Opponents warn of acting too fast on health reform. Yet solutions for today's problems have been debated for decades, and now Congress or individual states must act, precisely because they haven't been responsive historically. Fixing our broken system in the midst of a recession won't be easy, but the economic downturn makes it all the more crucial that health access issues are resolved. According to a Families USA report, in these tough times, an estimated 480 Alaskans have been losing their health coverage every month.
We must also remember our main goals, and what health reform should achieve. First and foremost, reform must improve the quality of life in this country by ensuring that people don't have to choose between medical attention or avoiding bankruptcy court. Structured right, it can also create incentives which pay doctors for keeping healthy people healthy. And it can dramatically reduce the cost shifting that occurs where people with health insurance pay extra to cover those who do not.
Universal health care is achievable! We must reject the approach of lawmakers who wish to simply apply a band-aid to the problem. Using new models of health reform, we can keep what we like about our medical system while attacking the roots of the issue. And when we finally reach a sustainable solution, we'll look back and wonder what took us so long.
Sen.

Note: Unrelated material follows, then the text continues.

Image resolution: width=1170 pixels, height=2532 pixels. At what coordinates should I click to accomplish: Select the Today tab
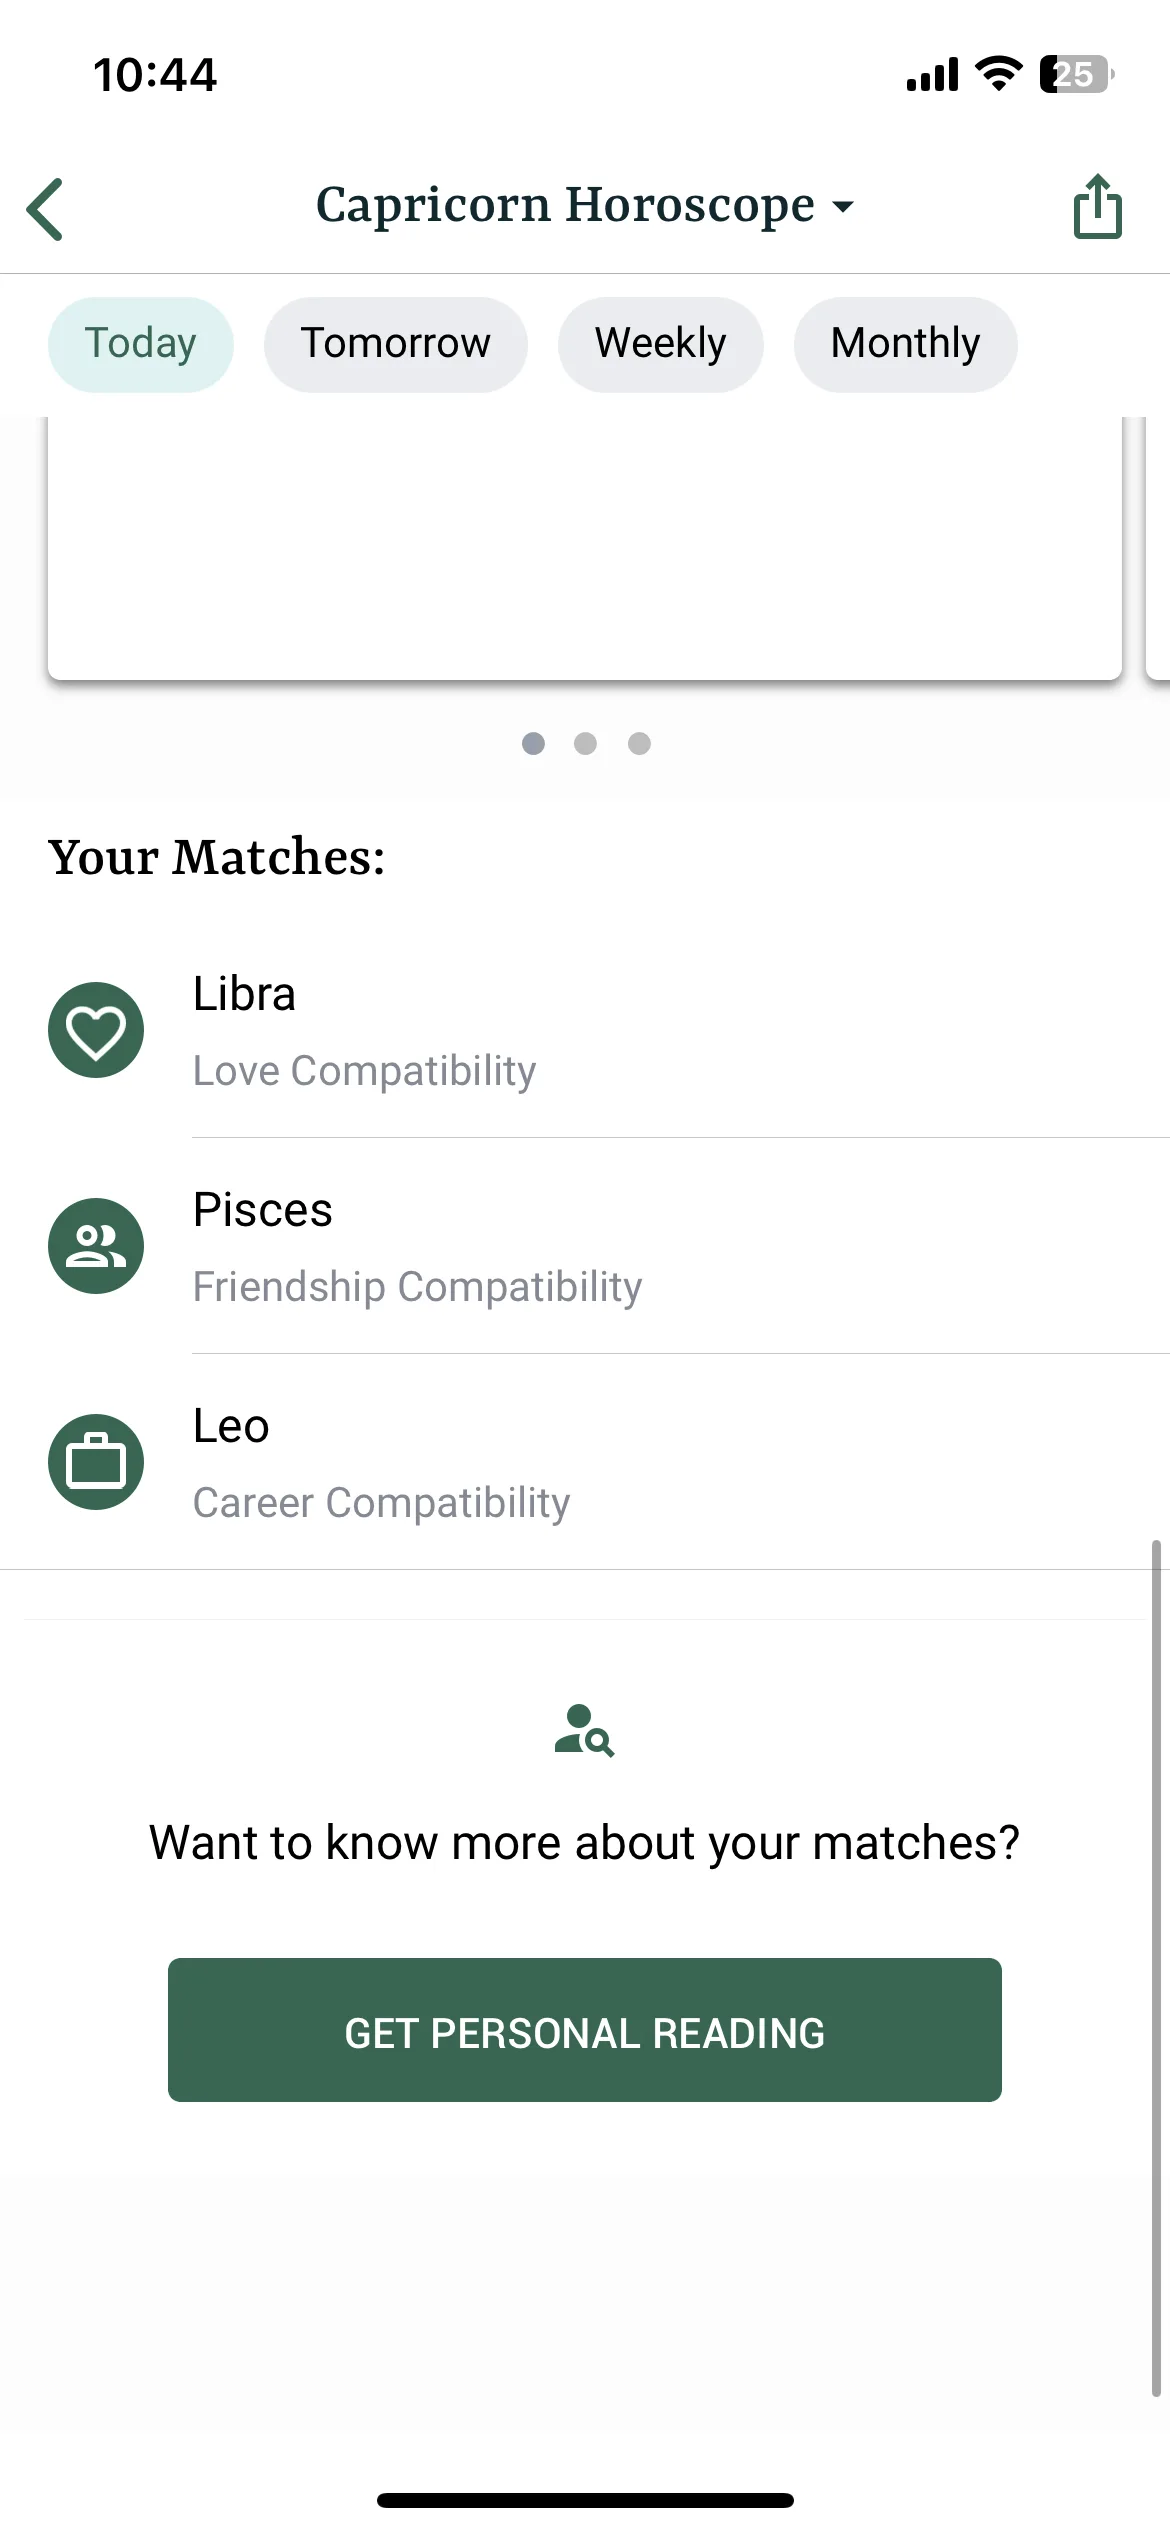pyautogui.click(x=141, y=344)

Hollis French was first elected to the State Senate in 2002, and he represents District M, which includes the Turnagain and Spenard areas of Anchorage. He has promoted health reform legislation since 2007, and presently serves as chairman of the Senate Judiciary Committee. Sen. French has filed to run for governor in 2010.
On the 29th, Alaska activist Dee Hubbard died. She was one of the prime movers in uncovering the corruption scandals that brought down so many executives, legislators and lobbyists. She had worked for the state, which doesn't contribute to Social Security, but not long enough to get vested in retiree health care. She lacked one quarter of the required 40 to be eligible for Social Security Disability Insurance. She had no health coverage at all, and the family struggled to pay her huge bills. She was not considered for transplant, and I can only imagine that her lack of coverage was a critical factor.
20,000 people die each year in the U.S. as a result of their lack of health insurance coverage or care. Despite this, and the fact that one of six Alaskans is uninsured, Lisa Murkowski can't be persuaded to support health insurance reform.
Republicans, including Don Young and Lisa Murkowski, passed the Medicare Modernization Prescription Drug "Improvement" Act six years ago. It forbade patients from getting prescriptions from Canada, even if the drugs had been manufactured in the U.S. It forbade Medicare from negotiating prices with drug manufacturers in the same way that the VA had the ability to do so. It founded the trillion dollar program that outrageously subsidized two of the most profitable industries in the country, the health insurance and prescription drug manufacturers.
The bill was passed through coercion and disregard of the rules of congress. Members were threatened and bribed to vote "aye." It passed in the House by only a single vote. It was written by and for the industries which have so handsomely profited from it and was engineered to actually prohibit reform. Only nine of the minority House Democrats voted for it.
This should be remembered during the 2010 election and at town halls, if any remain to be held.